Вера есть его жизнь. Как же я могу отнять у него его веру и дать ему другую? Это всё равно, что вынуть из него сердце и вставить ему другое. Я могу сделать это только тогда, когда вера и моя, и его – слова, а не то, чем он живет, – нарост, а не сердце. Этого нельзя сделать и потому, что нельзя обмануть или заставить верить человека в то, во что он не верит и нельзя потому, что тот, кто верит, – т. е. установил свои отношения с богом и потому знает, что вера есть отношение человека к богу, – не может желать установить отношения другого человека с богом посредством насилия или обмана. Это невозможно, но это делается, делалось везде и всегда; т. е. делаться это не могло, потому что это невозможно, но делалось и делается что-то такое, что очень похоже на это; делалось и делается то, что люди навязывают другим подобие веры, и другие принимают это подобие веры, – подобие веры, т. е. обман веры.
Вера не может себя навязывать и не может быть принимаема ради чего-нибудь: насилия, обмана или выгоды; а потому это не вера, а обман веры. И этот-то обман веры есть старое условие жизни человечества.
В чем же состоит этот обман и на чем он основан? Чем вызван для обманывающих и чем держится для обманутых?
Не буду говорить о браминизме, буддизме, конфуцианстве, магометанстве, в которых были те же явления, не потому, чтобы невозможно было и здесь найти то же. Для каждого, читавшего об этих религиях, будет ясно, что то же совершалось и в тех верах, что и в христианстве; но буду говорить исключительно о христианстве, как о вере нам известной, нам нужной и дорогой. В христианстве весь обман построен на фантастическом понятии церкви, ни на чем не основанном и поражающем с начала изучения христианства своей неожиданной и бесполезной бессмыслицей.
Из всех безбожных понятий и слов нет понятия и слова более безбожного, чем понятие церкви. Нет понятия, породившего больше зла, нет понятия более враждебного учению Христа, как понятие церкви.

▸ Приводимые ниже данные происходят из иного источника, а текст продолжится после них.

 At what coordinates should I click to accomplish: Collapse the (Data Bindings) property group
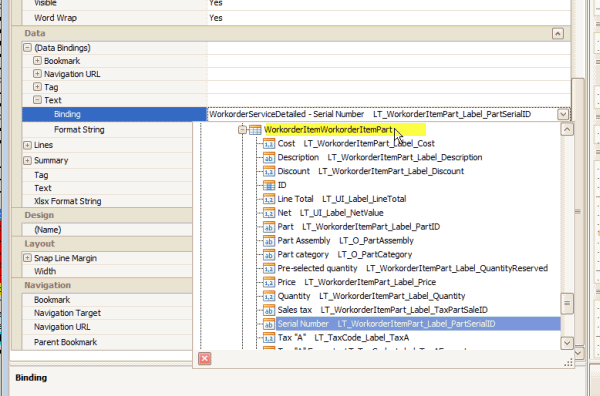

В сущности слово экклезия значит собрание и больше ничего и так употреблено в Евангелиях. В языках всех народов слово экклезия означает дом молитвы. Дальше этих значений, несмотря на 1500-летнее существование обмана церкви, слово это не проникло ни в какой язык. По определениям, которые дают этому слову те жрецы, которым нужен обман церкви, оно выходит не что иное, как предисловие, говорящее: всё, что я теперь буду говорить, всё истина, и если не поверишь, то я тебя сожгу, или прокляну и всячески обижу. Понятие это есть софизм, нужный для некоторых диалектических целей, и остается достоянием тех, которым оно нужно. В народе, не только в народе, а в обществе и в среде образованных людей, несмотря на то, что этому учат в катехизисах, понятия этого нет совсем.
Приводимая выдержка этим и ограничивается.